Document section:
▶

The `markdownify` function is an alias for `convert_to_markdown` and provides identical functionality.

**Note**: While the compatibility layer ensures existing code continues to work, new projects should use `convert_to_markdown` directly as it provides better type hints and clearer naming.

## Configuration Reference

Complete list of all configuration options:

### Document Processing

- `extract_metadata` (bool, default: `True`): Extract document metadata (title, meta tags) as comment header
- `convert_as_inline` (bool, default: `False`): Treat content as inline elements only (no block elements)
- `strip_newlines` (bool, default: `False`): Remove newlines from HTML input before processing
- `convert` (list, default: `None`): List of HTML tags to convert (None = all supported tags)
- `strip` (list, default: `None`): List of HTML tags to remove from output
- `custom_converters` (dict, default: `None`): Mapping of HTML tag names to custom converter functions

### Streaming Support

- `stream_processing` (bool, default: `False`): Enable streaming processing for large documents
- `chunk_size` (int, default: `1024`): Size of chunks when using streaming processing
- `chunk_callback` (callable, default: `None`): Callback function called with each processed chunk
- `progress_callback` (callable, default: `None`): Callback function called with (processed_bytes, total_bytes)

### Text Formatting

- `heading_style` (str, default: `'underlined'`): Header style (`'underlined'`, `'atx'`, `'atx_closed'`)
- `highlight_style` (str, default: `'double-equal'`): Style for highlighted text (`'double-equal'`, `'html'`, `'bold'`)
- `strong_em_symbol` (str, default: `'*'`): Symbol for strong/emphasized text (`'*'` or `'_'`)
- `bullets` (str, default: `'*+-'`): Characters to use for bullet points in lists
- `newline_style` (str, default: `'spaces'`): Style for handling newlines (`'spaces'` or `'backslash'`)

◀

Data excerpts:
▶

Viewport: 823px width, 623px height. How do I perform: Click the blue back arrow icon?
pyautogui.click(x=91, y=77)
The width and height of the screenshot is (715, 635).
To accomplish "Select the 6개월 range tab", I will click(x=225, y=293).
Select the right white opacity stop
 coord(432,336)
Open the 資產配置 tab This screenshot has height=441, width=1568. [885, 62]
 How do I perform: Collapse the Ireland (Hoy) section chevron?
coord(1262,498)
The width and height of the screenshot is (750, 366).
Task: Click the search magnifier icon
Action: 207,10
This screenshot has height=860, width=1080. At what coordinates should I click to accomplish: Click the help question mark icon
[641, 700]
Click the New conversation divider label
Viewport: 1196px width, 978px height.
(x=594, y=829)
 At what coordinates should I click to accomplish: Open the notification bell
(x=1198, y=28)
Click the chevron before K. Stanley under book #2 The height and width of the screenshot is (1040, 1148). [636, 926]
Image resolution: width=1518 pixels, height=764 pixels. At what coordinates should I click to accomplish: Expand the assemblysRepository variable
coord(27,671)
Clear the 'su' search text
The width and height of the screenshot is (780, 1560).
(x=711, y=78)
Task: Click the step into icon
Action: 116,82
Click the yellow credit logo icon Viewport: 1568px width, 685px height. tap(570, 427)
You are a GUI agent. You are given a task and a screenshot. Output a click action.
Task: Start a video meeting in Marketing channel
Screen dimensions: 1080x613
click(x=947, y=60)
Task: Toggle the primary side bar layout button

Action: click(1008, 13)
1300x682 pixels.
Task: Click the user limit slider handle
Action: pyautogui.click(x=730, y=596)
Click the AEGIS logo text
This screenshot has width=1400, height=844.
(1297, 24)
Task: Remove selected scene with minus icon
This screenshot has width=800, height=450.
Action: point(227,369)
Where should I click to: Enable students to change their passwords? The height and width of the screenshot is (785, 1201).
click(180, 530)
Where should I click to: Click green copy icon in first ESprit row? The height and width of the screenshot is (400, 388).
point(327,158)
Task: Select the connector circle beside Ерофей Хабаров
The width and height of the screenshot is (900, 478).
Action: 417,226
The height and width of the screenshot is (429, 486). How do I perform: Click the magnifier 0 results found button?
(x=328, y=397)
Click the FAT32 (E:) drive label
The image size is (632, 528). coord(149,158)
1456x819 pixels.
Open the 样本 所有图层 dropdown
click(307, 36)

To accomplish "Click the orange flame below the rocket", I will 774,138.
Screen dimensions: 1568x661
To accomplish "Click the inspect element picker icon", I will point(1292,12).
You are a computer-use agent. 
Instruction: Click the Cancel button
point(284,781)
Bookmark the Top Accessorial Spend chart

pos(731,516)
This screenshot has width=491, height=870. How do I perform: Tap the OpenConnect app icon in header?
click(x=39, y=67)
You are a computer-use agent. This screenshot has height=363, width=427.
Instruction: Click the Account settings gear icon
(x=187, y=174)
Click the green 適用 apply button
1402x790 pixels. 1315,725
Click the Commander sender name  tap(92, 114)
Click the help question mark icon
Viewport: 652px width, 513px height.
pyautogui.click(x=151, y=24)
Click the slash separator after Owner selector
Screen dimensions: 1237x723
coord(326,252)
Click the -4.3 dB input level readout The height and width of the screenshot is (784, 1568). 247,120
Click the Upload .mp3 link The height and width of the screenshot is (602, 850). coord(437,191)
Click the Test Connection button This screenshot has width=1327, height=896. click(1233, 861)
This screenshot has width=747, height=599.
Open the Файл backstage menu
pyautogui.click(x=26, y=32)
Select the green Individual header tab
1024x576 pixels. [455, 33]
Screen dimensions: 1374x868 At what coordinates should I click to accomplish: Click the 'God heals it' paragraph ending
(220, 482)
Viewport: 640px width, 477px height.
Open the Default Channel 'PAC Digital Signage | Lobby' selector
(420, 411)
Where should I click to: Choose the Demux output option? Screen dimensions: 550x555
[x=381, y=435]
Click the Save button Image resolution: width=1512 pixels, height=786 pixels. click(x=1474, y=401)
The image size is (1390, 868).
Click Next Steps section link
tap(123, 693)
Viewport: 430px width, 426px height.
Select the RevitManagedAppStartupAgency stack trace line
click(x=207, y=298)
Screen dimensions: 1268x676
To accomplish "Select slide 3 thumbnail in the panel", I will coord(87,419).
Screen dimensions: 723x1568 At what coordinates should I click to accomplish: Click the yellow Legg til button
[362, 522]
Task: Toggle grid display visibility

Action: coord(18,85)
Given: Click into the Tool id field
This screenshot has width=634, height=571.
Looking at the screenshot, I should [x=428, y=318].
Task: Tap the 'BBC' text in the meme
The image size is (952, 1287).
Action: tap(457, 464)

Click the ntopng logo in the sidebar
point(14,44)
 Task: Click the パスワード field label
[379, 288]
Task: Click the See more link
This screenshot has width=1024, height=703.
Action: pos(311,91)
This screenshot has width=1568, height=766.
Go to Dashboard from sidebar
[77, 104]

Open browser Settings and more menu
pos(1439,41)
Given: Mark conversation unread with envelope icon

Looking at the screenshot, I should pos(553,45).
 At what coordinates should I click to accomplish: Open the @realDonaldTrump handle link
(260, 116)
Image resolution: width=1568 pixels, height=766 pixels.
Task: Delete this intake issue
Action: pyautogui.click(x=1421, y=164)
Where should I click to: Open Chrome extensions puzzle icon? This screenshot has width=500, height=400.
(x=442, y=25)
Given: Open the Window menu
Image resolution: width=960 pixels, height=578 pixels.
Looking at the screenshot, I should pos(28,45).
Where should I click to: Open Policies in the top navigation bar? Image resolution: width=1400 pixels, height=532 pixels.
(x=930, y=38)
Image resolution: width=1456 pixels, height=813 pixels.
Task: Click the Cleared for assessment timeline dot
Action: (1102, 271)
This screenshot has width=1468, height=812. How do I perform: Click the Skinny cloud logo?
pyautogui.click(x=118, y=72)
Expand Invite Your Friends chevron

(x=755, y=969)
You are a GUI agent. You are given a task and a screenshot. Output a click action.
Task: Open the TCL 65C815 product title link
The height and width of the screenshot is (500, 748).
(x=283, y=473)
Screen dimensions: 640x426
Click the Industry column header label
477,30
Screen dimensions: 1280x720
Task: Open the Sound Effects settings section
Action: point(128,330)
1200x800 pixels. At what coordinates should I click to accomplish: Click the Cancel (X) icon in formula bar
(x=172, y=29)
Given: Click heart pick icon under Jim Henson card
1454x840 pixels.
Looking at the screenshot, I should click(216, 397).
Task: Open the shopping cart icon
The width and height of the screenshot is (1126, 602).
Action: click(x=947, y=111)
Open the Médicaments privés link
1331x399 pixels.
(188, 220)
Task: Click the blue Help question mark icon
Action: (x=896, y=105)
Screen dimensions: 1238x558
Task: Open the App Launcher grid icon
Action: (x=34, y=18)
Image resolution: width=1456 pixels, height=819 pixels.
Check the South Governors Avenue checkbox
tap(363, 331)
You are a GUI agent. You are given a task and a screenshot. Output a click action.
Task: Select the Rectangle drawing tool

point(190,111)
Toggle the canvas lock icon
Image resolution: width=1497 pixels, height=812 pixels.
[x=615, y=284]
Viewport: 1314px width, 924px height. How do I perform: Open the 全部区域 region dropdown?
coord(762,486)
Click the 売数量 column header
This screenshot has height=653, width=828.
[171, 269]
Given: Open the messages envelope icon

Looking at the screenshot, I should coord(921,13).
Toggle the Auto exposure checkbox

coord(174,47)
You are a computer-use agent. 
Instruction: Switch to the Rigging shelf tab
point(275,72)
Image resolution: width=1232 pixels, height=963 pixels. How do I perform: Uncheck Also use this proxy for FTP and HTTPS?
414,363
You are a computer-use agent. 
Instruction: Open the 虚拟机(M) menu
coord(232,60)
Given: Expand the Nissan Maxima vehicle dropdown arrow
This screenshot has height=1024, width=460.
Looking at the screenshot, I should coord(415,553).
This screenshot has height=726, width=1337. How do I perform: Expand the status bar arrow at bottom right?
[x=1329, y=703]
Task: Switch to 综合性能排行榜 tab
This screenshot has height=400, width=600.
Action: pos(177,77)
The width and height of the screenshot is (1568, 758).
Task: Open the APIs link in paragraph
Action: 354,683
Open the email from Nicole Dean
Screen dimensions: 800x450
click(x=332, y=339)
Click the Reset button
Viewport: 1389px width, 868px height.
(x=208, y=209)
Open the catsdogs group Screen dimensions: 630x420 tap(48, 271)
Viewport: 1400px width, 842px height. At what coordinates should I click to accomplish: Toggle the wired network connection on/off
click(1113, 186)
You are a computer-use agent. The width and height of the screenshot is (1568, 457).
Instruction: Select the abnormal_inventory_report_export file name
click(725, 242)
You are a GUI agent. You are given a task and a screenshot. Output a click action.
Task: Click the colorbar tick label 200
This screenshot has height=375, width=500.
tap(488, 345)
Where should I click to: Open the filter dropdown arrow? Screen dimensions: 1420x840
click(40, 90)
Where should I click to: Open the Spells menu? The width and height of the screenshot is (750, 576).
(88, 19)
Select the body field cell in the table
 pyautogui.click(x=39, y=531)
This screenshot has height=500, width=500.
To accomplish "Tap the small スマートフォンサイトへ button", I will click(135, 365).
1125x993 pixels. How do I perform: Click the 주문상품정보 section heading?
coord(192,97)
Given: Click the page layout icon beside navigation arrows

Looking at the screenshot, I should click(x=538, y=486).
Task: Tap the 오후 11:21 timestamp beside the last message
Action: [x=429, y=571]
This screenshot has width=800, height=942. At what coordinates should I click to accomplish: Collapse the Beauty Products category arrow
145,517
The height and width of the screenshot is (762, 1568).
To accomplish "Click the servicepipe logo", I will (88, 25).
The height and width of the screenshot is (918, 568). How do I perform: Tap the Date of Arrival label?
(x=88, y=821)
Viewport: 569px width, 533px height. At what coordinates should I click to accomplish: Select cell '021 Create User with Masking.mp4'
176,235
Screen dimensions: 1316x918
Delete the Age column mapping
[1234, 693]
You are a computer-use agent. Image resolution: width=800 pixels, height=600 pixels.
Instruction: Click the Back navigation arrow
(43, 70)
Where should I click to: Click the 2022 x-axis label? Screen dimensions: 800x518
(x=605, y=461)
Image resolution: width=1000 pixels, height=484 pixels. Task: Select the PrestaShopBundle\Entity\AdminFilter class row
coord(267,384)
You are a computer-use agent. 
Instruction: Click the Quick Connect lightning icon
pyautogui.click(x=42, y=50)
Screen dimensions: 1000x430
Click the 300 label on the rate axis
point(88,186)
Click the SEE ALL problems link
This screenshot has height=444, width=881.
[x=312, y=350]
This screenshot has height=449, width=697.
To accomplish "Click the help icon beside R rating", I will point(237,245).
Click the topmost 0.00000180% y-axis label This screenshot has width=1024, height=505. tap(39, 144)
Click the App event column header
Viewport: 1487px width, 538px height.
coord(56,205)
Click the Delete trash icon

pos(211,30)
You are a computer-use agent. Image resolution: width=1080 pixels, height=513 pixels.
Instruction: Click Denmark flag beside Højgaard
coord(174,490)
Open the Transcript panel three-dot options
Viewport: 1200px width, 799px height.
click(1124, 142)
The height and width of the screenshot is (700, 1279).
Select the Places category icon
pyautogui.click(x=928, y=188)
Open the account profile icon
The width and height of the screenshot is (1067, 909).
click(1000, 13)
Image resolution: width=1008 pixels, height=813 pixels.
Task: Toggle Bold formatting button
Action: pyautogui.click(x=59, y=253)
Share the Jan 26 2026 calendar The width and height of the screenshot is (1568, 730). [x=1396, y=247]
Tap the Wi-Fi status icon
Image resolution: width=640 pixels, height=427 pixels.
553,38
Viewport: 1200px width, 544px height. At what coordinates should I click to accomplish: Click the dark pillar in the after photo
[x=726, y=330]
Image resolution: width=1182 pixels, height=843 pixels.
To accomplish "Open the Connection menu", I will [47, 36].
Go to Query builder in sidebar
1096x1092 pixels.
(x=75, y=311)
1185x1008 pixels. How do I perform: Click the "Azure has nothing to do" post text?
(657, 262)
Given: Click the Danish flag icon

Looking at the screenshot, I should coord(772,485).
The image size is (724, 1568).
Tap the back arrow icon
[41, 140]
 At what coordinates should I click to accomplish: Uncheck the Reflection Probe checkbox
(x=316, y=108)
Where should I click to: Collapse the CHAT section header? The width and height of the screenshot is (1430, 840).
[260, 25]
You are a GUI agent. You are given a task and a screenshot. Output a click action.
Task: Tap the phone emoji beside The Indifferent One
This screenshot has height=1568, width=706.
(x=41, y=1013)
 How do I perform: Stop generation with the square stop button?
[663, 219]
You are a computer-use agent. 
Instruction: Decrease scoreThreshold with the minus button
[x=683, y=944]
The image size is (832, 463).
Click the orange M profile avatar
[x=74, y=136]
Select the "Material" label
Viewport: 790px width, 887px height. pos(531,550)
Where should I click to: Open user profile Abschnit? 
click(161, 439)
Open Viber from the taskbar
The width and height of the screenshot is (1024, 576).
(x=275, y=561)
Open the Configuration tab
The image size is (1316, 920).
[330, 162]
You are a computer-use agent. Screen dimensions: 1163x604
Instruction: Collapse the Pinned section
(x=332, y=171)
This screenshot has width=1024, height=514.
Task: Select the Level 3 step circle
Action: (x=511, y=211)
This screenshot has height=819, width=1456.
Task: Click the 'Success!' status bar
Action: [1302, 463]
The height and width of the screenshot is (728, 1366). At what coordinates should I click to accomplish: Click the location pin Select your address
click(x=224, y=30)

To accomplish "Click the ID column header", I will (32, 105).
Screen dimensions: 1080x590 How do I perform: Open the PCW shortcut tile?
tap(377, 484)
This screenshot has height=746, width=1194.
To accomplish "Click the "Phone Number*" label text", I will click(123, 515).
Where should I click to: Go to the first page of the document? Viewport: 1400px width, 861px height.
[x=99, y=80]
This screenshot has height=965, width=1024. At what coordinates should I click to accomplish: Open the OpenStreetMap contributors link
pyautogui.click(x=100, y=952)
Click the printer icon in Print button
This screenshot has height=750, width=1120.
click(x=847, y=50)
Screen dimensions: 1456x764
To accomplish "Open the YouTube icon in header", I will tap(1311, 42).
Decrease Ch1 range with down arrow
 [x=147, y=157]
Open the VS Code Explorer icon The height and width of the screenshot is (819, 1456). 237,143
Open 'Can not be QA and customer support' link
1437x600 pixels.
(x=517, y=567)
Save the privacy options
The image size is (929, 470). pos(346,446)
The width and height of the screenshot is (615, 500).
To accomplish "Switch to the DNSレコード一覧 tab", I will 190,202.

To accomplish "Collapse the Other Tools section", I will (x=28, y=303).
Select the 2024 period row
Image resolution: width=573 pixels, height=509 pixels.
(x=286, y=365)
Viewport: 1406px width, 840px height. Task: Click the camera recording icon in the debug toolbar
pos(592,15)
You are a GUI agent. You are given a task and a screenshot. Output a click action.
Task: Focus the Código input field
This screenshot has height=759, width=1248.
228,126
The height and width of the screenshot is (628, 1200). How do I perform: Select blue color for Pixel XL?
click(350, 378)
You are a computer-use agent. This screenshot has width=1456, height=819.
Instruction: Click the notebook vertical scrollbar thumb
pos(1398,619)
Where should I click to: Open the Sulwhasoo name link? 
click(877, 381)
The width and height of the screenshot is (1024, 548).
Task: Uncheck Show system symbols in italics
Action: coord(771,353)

◀

Goals:
(a) Answer these questions from the markdown conversion reference:
(i) Which function is `markdownify` an alias for?
(ii) What is the default value of `chunk_size`?
(iii) Which two symbols may `strong_em_symbol` take?
(b) Copy the markdown conversion reference starting with "### Document Processing" and going on through "(no block elements)", switching "comment header" to "comment block".
The lines are separate material, apart from the markdown conversion reference.

The replies:
(a)
(i) `convert_to_markdown`
(ii) `1024`
(iii) `'*'` or `'_'`

(b)
### Document Processing

- `extract_metadata` (bool, default: `True`): Extract document metadata (title, meta tags) as comment block
- `convert_as_inline` (bool, default: `False`): Treat content as inline elements only (no block elements)